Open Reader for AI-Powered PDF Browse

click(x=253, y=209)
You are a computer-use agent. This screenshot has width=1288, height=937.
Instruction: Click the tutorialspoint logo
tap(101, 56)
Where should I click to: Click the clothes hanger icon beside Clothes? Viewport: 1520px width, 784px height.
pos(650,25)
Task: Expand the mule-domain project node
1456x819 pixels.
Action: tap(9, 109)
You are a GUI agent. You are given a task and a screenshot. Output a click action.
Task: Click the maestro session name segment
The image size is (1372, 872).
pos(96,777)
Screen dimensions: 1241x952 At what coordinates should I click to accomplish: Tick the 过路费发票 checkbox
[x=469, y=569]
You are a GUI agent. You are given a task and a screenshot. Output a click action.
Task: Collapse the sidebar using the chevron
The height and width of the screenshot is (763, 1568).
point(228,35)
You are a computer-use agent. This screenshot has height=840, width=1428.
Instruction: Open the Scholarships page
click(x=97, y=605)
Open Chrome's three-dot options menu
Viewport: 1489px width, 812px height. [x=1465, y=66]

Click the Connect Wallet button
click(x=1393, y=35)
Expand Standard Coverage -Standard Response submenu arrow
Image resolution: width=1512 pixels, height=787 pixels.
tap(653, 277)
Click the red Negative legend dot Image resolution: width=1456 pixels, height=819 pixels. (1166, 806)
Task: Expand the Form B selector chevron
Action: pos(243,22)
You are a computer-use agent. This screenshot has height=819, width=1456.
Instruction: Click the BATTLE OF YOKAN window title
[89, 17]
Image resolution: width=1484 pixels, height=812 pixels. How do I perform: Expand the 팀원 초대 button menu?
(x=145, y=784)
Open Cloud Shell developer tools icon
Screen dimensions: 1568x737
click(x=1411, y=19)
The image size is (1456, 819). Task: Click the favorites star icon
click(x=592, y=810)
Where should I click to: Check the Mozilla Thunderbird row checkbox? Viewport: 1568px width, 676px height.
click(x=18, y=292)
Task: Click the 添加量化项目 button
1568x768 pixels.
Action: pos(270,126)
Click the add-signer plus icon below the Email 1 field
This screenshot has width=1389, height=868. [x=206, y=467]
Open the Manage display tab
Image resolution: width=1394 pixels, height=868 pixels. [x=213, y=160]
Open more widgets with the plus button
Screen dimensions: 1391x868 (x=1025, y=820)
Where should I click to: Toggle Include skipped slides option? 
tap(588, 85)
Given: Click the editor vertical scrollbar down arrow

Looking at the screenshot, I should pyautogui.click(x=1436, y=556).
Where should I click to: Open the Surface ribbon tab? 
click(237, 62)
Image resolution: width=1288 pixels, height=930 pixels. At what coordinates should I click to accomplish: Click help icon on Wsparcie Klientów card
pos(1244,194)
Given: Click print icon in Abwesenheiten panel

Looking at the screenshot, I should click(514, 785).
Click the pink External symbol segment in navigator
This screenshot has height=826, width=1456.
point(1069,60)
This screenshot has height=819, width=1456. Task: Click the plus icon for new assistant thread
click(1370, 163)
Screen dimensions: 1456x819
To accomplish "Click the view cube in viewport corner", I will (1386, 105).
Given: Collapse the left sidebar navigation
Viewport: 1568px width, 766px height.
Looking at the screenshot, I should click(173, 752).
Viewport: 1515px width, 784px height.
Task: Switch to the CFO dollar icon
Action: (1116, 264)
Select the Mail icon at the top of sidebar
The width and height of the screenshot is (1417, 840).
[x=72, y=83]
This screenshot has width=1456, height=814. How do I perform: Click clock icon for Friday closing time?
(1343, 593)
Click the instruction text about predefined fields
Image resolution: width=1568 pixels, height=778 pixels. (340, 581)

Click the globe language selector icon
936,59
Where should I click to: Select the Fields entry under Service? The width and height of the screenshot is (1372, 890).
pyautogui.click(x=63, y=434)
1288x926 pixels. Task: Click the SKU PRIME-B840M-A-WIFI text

------------------------------------------------------------

- [WHAT THIS TASK INVOLVES]:
The answer should hold only the lines from the start of the records above through the line containing "Task: Collapse the sidebar using the chevron", each set down exactly.

- [EXERCISE ANSWER]:
Open Reader for AI-Powered PDF Browse

click(x=253, y=209)
You are a computer-use agent. This screenshot has width=1288, height=937.
Instruction: Click the tutorialspoint logo
tap(101, 56)
Where should I click to: Click the clothes hanger icon beside Clothes? Viewport: 1520px width, 784px height.
pos(650,25)
Task: Expand the mule-domain project node
1456x819 pixels.
Action: tap(9, 109)
You are a GUI agent. You are given a task and a screenshot. Output a click action.
Task: Click the maestro session name segment
The image size is (1372, 872).
pos(96,777)
Screen dimensions: 1241x952 At what coordinates should I click to accomplish: Tick the 过路费发票 checkbox
[x=469, y=569]
You are a GUI agent. You are given a task and a screenshot. Output a click action.
Task: Collapse the sidebar using the chevron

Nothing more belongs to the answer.